GIVEN DATA
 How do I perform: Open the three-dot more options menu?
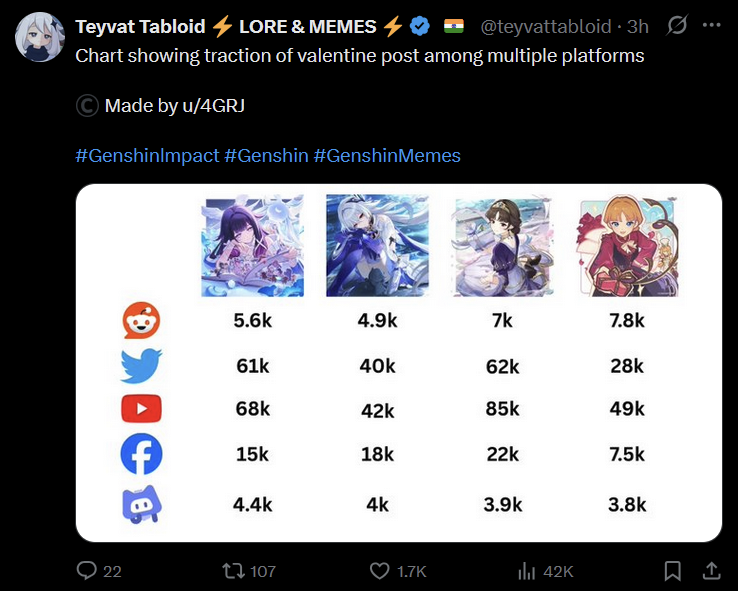[711, 25]
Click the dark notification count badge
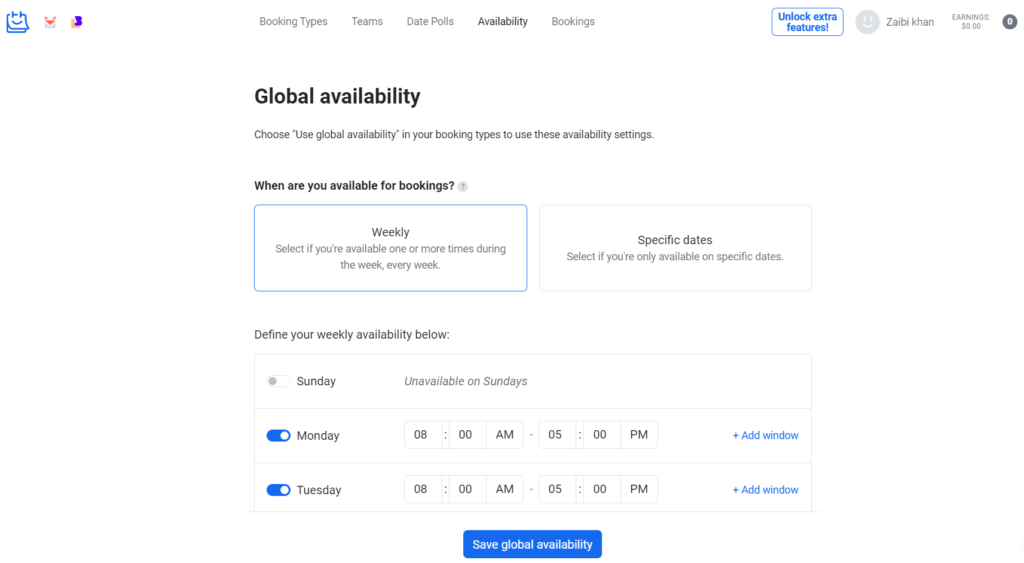 point(1009,22)
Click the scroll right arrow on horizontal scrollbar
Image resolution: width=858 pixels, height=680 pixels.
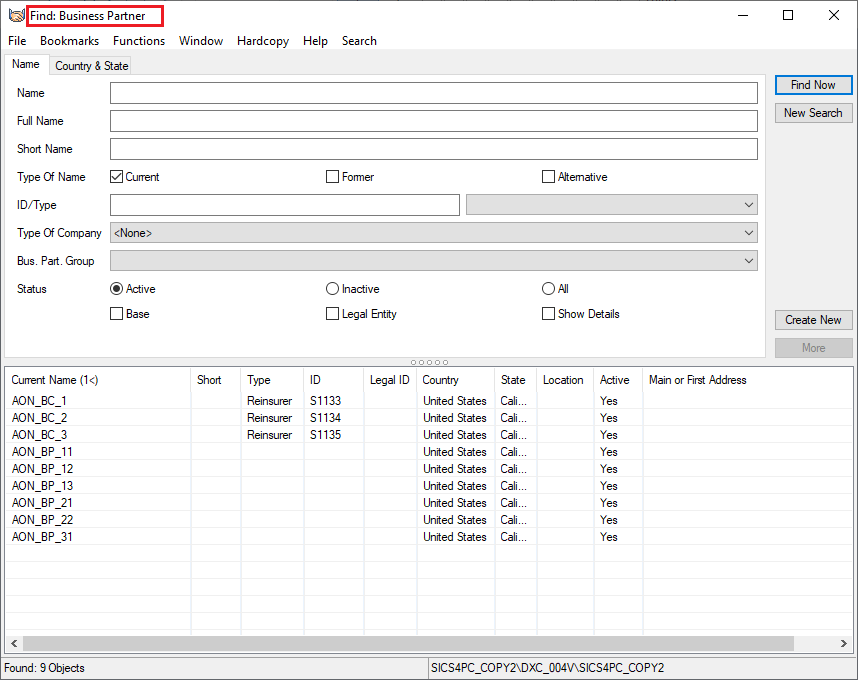[x=845, y=643]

PROBLEM TO WORK ON
Begin at the line containing "Image resolution: width=858" and restate exactly every line through the end of the material, skipping the pictures.

SOLVED EXERCISE
Image resolution: width=858 pixels, height=680 pixels.
[x=845, y=643]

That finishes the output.